By Ostap Kin, Archivist
The Archives of the Shevchenko Scientific Society in New York consist of over two hundred collections of papers provided by individuals and organizations. These collections highlight a wide range of topics pertaining to the history and culture of Ukraine, as well as life and activities of individuals and organizations in Ukraine and the United States. Among these rich collections is archival material on the resistance of Ukrainian women over the course of the twentieth century.
The Political Prisoner in Ukraine (PPU) collection consists of material compiled by the Prolog Research and Publishing Corporation. The PPU collection features individuals persecuted for their political activism or religious beliefs in the Soviet Union between the 1970s and the 1980s, and it includes material on such prominent figures of the Ukrainian dissident movement as Oksana Meshko, Iryna Senyk, Stefania Shabatura, Nina Strokata, and Nadia Svitlychna. The PPU collection also warrants attention because it sheds light on the role of the Ukrainian diaspora in the United States in monitoring state repression in the Soviet Union and raising public awareness of these issues in the West.

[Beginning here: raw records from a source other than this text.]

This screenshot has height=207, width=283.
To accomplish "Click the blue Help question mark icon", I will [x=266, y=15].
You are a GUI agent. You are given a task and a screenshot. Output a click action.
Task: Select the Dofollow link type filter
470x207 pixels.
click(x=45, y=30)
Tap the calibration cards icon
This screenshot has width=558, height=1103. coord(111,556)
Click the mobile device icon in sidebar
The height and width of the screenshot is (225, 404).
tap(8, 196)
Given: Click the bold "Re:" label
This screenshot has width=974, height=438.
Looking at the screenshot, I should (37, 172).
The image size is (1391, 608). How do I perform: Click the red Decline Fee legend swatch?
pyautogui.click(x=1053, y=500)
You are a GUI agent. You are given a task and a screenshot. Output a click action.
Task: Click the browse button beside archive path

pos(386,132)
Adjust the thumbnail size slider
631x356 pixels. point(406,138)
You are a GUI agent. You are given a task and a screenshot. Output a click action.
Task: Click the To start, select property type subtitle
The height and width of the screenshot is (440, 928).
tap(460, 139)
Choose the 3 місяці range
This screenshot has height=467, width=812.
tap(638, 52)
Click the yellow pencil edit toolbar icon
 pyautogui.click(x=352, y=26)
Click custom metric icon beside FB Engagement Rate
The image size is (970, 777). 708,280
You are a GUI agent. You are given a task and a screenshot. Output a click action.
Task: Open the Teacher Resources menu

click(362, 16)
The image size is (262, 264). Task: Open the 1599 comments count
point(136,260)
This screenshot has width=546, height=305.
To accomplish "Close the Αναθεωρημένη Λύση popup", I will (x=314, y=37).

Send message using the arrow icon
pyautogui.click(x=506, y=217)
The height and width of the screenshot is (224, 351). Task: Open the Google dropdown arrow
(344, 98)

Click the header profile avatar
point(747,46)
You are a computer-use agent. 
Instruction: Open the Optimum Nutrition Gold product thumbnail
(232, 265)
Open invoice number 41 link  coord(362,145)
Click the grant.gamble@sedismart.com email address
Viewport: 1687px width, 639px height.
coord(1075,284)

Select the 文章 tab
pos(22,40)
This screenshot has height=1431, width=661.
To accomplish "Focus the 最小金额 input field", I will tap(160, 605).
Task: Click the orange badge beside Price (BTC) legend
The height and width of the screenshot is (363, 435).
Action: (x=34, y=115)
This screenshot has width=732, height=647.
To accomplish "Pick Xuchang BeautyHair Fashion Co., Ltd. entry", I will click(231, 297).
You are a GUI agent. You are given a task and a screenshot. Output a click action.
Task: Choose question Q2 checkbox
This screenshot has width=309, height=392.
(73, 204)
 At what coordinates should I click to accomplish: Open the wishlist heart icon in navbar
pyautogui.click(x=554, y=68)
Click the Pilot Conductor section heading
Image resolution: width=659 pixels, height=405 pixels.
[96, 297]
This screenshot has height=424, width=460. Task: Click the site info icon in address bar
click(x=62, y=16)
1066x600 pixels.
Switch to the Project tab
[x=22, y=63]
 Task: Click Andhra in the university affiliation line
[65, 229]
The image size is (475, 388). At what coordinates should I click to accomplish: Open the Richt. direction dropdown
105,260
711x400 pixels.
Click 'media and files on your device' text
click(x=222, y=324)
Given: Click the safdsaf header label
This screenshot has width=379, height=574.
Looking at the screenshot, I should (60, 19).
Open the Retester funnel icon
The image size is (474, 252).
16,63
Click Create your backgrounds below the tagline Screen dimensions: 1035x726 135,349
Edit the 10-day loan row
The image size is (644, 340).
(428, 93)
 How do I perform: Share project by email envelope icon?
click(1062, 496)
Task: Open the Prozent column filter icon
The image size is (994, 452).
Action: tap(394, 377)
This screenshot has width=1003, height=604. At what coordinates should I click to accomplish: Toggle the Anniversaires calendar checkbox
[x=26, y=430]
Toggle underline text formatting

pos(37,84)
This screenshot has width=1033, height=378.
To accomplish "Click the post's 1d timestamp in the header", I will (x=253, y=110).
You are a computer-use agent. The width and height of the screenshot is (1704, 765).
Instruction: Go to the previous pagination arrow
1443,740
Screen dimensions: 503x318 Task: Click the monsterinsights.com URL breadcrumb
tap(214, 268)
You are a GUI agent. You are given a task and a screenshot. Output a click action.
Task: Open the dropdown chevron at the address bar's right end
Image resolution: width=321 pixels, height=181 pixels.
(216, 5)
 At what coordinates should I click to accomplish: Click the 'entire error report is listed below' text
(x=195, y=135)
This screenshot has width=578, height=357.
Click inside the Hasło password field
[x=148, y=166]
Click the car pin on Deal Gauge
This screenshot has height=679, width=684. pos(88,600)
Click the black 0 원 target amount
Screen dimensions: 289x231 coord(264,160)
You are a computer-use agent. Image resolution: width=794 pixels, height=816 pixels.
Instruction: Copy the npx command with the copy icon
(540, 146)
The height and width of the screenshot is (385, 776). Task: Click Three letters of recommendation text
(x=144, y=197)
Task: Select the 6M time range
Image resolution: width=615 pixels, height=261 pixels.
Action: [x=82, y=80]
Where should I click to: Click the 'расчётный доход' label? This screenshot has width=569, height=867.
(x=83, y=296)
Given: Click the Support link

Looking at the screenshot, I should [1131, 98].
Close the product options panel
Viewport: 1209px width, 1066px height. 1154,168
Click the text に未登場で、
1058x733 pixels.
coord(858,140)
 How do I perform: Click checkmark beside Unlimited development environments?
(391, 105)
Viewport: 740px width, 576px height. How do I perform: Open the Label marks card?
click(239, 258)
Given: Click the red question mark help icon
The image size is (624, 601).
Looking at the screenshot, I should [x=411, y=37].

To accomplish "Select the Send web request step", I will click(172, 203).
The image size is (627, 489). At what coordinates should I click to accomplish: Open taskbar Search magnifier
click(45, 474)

The Ukrainian Political Prisoners in the USSR collection holds materials produced by the Smoloskyp Organization for the Defense of Human Rights in Ukraine, co-founded by Smoloskyp, one of the largest Ukrainian dissident literature publishers in the United States. This collection comprises posters with the dissidents’ photographs and information about their occupation, charges, previous imprisonments, trials and sentences. It also contains leaflets about Ukrainian women in Soviet prisoners published by Smoloskyp.
The Sviatoslav Karavanskyi and Nina Strokata Papers catalogues material regarding the lives of the two dissidents. The collection covers activities of Nina Strokata, a Ukrainian microbiologist who was sentenced to a four-year imprisonment for “anti-Soviet agitation and propaganda” in 1971 and later became a founding member of the Ukrainian Public Group to Promote Implementation of the Helsinki Accords. The collection includes personal correspondence, writings (among other things, on women political prisoners), and other documents.
The Ewhen and Jaroslawa Salamacha Papers features personal correspondence, writings, and photographs compiled by the two immigrants from Ukraine who settled in the United States in the wake of the World War II. Jaroslawa Salamacha was an active member of the underground movement in Western Ukraine during WWII, and the archival material covers this critical period of her life.